In reference to the 1997 Speech Disorders Classification System the term Developmental Phonological Disorder refers to children with Speech Delay (persisting substitution and deletion errors in children younger than 9 years of age), or Developmental Apraxia of Speech, or Residual Speech Errors (an update to this nosological framework is described in Shriberg et al. 2010 and in our book). Nondevelopmental Speech Disorders and Speech Differences are excluded from the category. I retain the term Developmental Phonological Disorders from the 1997 framework because, as we demonstrate in our book, children in all these categories (Speech Delay, Apraxia, Residual Errors) face developmental challenges in the acquisition and integration of knowledge at the acoustic-phonetic, articulatory-phonetic and phonological levels of representation. Furthermore and most importantly, a majority across all three subcategories have specific underlying problems with phonological processing.

Speaking for myself, I am profoundly uninterested in any arguments about what to call this particular population of children. I would not criticize anyone else’s choice anymore than I would argue about whether the four footed friend currently sleeping on the dining table should be called “that darn cat” or “le maudit chat”. Ultimately, speech-language pathologists (or speech therapists or orthophistes) are constrained by local rules and customs. In the U.S. the terms “developmental” and “delay” are both avoided because the insurance companies apparently won’t support the treatment of developmental delays regardless of whether this makes any sense at all. Some battles are not worth fighting. We can let the insurance companies tell us what to call things but we shouldn’t let insurance companies (or psychologists or psychiatrists or neurologists or anyone else) tell our profession how to think about the children that we treat. It is important to always be clear about the characteristics of the children to whom we are referring. For example, it is quite common for reviewers to suggest that my research not be funded because, after all, speech delay is not really important given that children with speech delay have good outcomes unlike children with language impairment. This is a misreading of the long term follow-up studies in which the sub-population with “speech disorder” is usually defined to cover residual errors, voice and fluency cases. In those same studies, the selection of cases called “language impaired” will include children with concomitant speech sound errors or a past history of speech delay.  And as Anne Tyler has shown in her lab and we have shown in ours, children with poor speech intelligibility inevitably have difficulties with finite verb morphology, long considered to be a primary marker for specific language impairment. In other words, speech sound disorders cannot be less important than language impairment because many times we are talking about the same kids with the same underlying neurodevelopmental disorder of phonological processing.

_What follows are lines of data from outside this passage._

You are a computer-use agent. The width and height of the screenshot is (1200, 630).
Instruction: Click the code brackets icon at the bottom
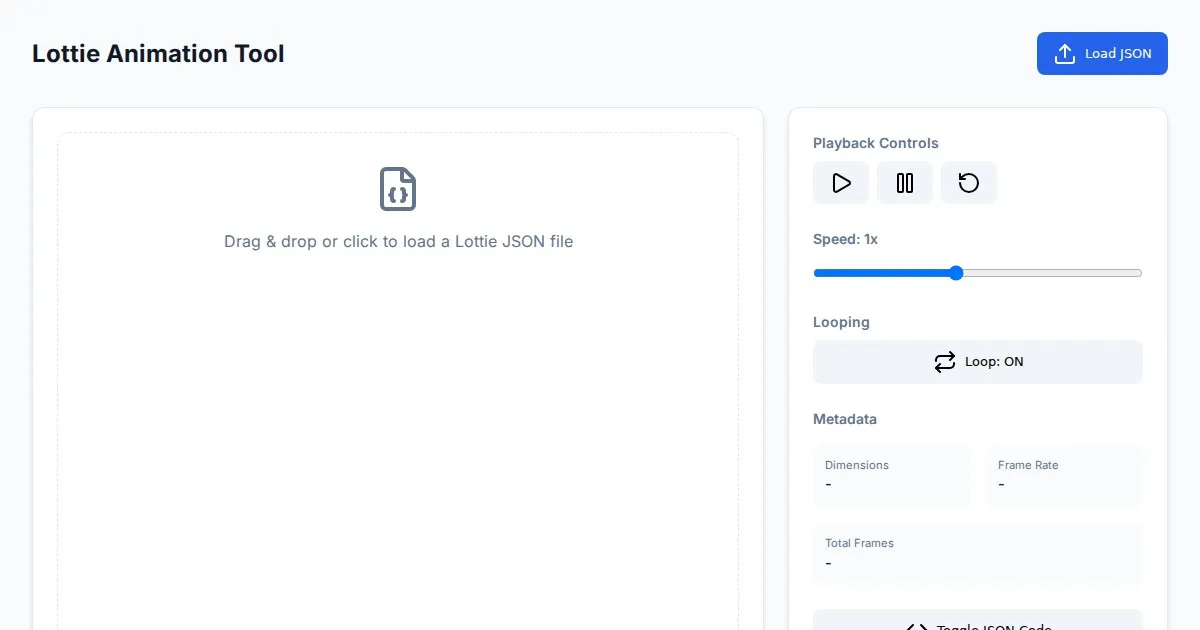917,626
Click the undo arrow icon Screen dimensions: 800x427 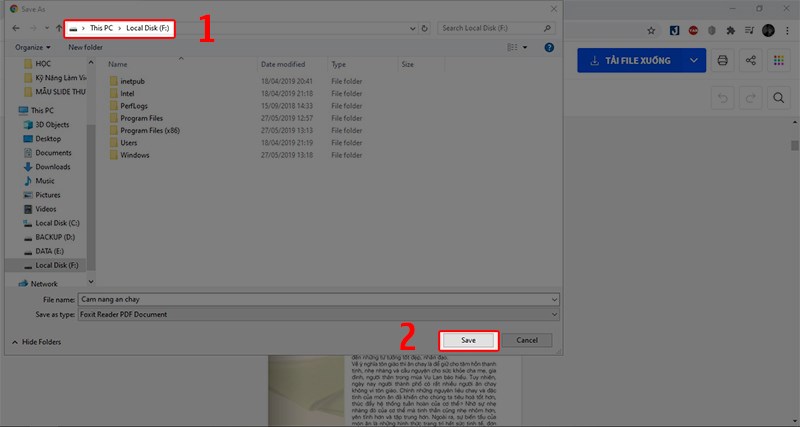click(x=722, y=97)
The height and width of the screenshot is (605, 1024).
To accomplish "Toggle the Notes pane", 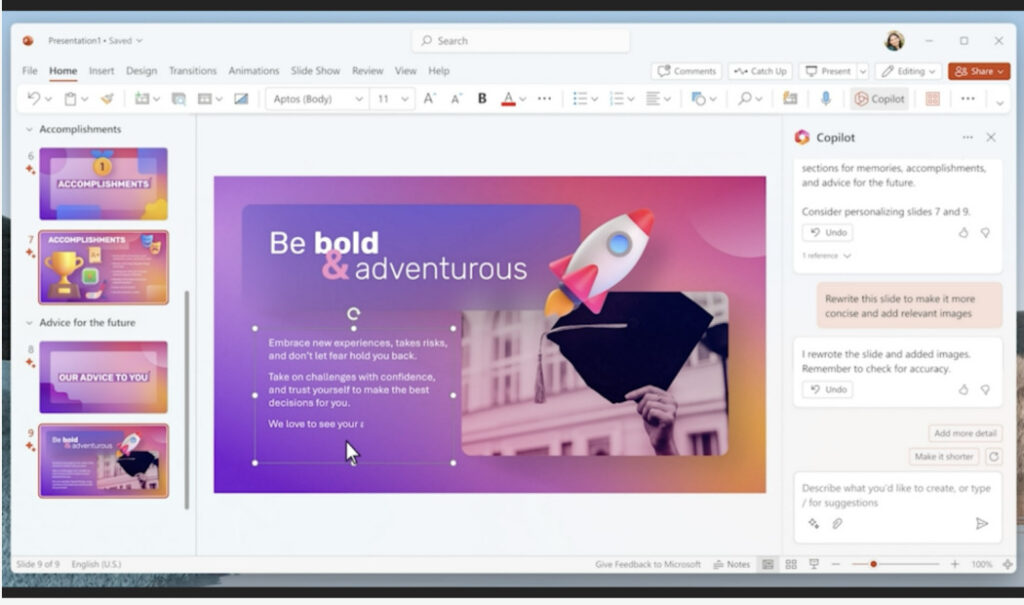I will pos(731,564).
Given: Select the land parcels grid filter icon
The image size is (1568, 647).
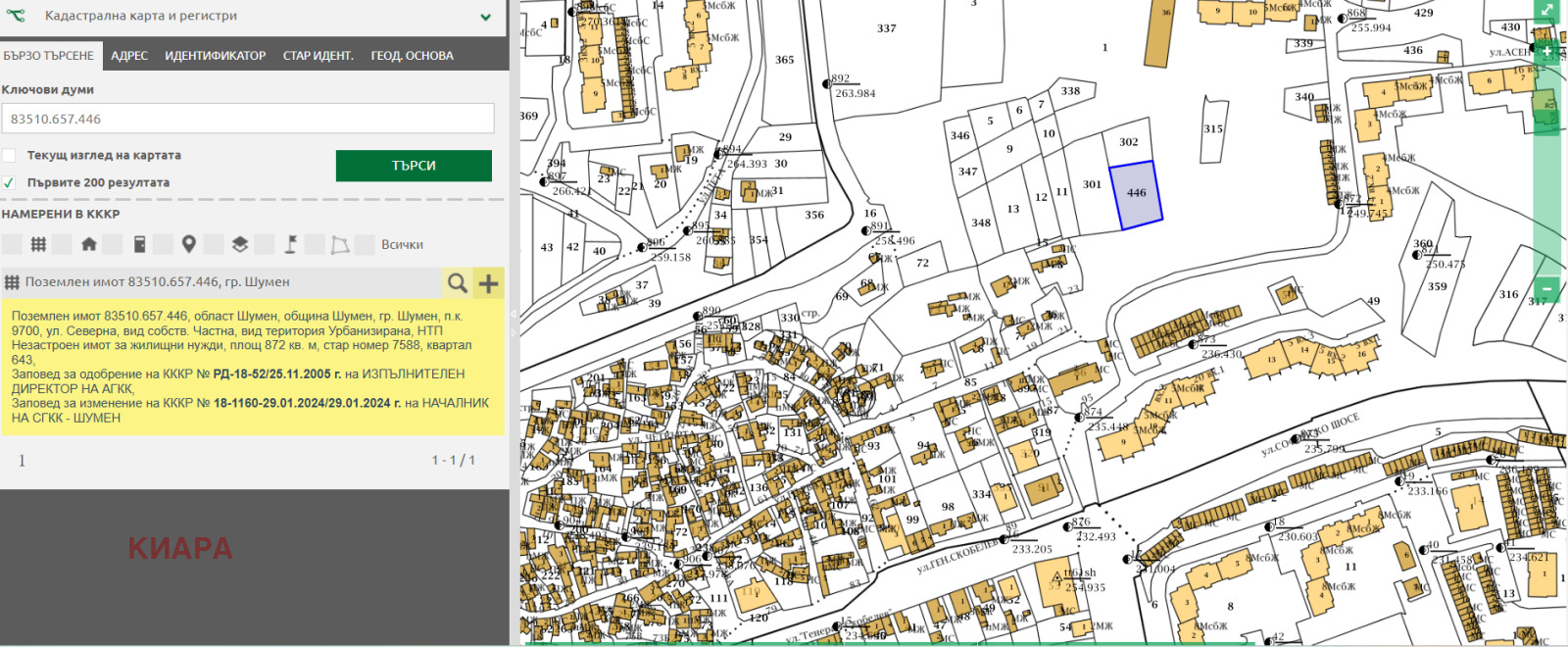Looking at the screenshot, I should pyautogui.click(x=38, y=244).
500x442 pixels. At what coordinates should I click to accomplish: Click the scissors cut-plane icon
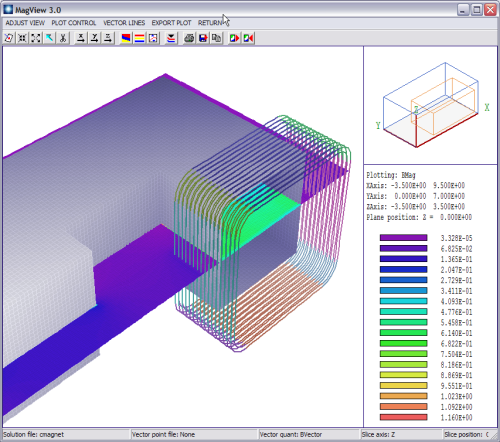(x=63, y=38)
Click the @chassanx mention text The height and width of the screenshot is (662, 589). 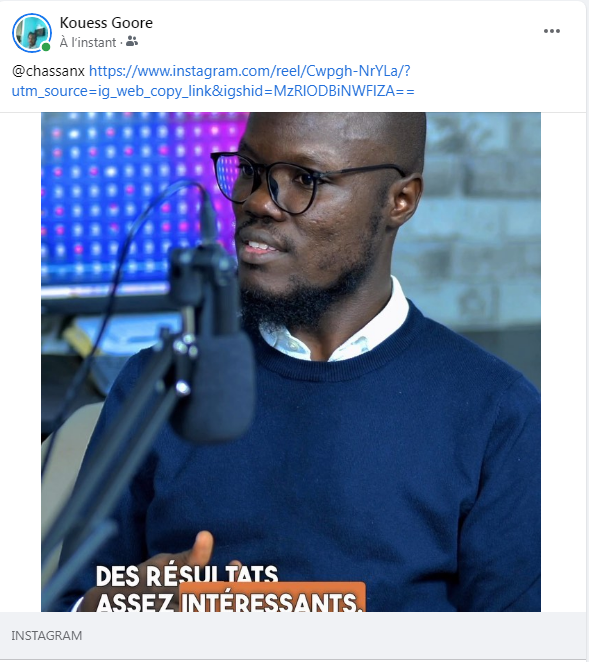(49, 71)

Beitchman, J. H., Wilson, B., Brownlie, E. B., Walters, H., & Lancee, W. (1996). Long-term consistency in speech/language profiles: I. Developmental and academic outcomes. Journal of the American Academy of Child and Adolescent Psychiatry, 35. 804-814.

Haskill, A. M., & Tyler, A. A. (2007). A comparison of linguistic profiles in subgroups of children with specific langauge impairment. American Journal of Speech-Language Pathology, 16, 209-221.

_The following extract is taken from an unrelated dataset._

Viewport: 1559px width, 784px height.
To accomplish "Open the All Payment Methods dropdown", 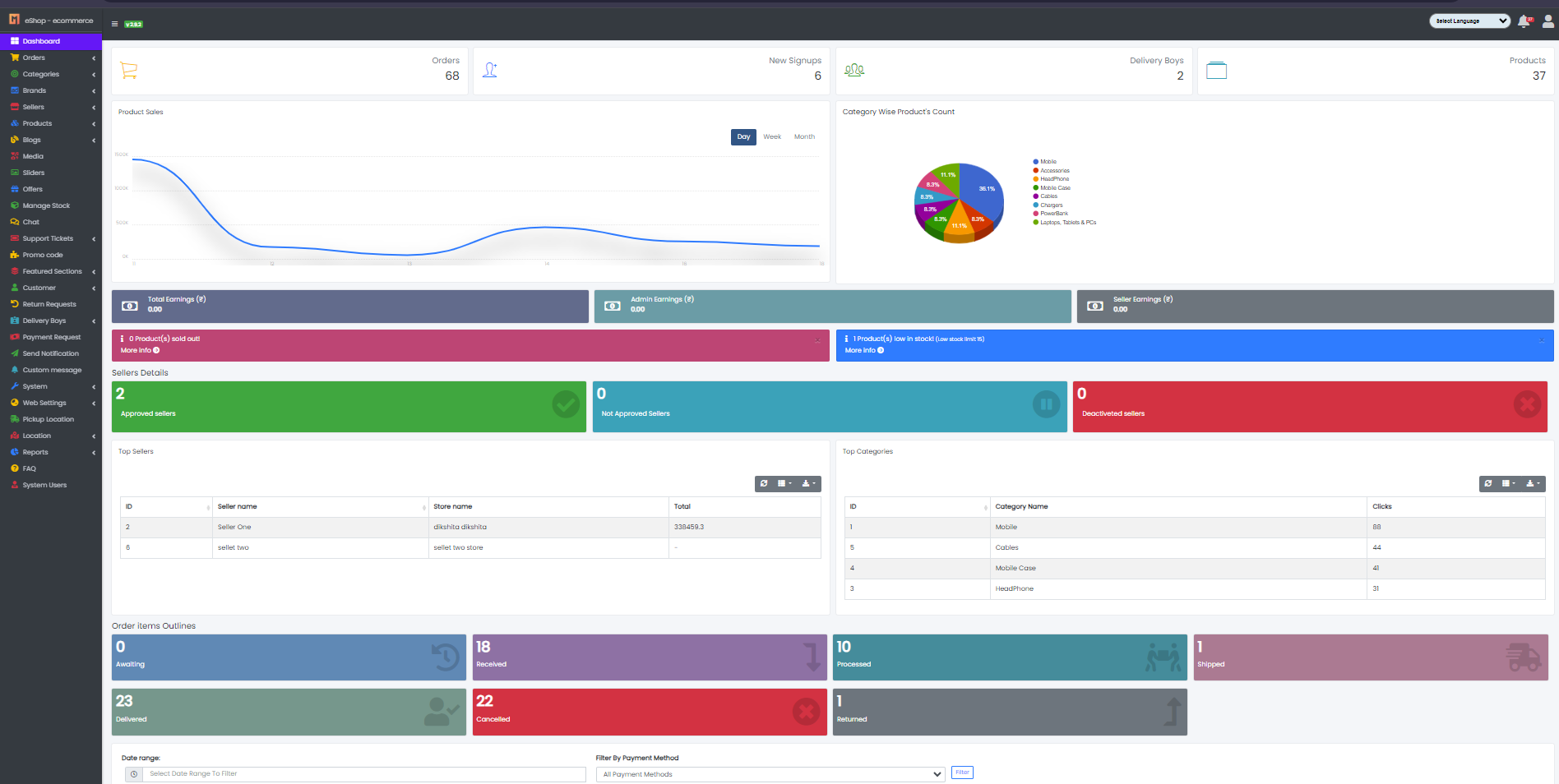I will 770,774.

Mortimer, J., & Rvachew, S. (2010). A longitudinal investigation of morpho-syntax in children with Speech Sound Disorders. Journal of Communication Disorders, 43, 61-76.

Shriberg, L. D., Austin, D., Lewis, B. A., McSweeny, J. L., & Wilson, D. L. (1997). The Speech Disorders Classification System (SDCS): Extensions and lifespan reference data. Journal of Speech, Language, and Hearing Research, 40(4), 723-740.

Shriberg, L. D., Fourakis, M., Hall, S. D., Karlsson, H. B., Lohmeier, H. L., McSweeny, J. L., et al. (2010). Extensions to the Speech Disorders Classification System (SDSC). Clinical Linguistics & Phonetics, 24, 795-824.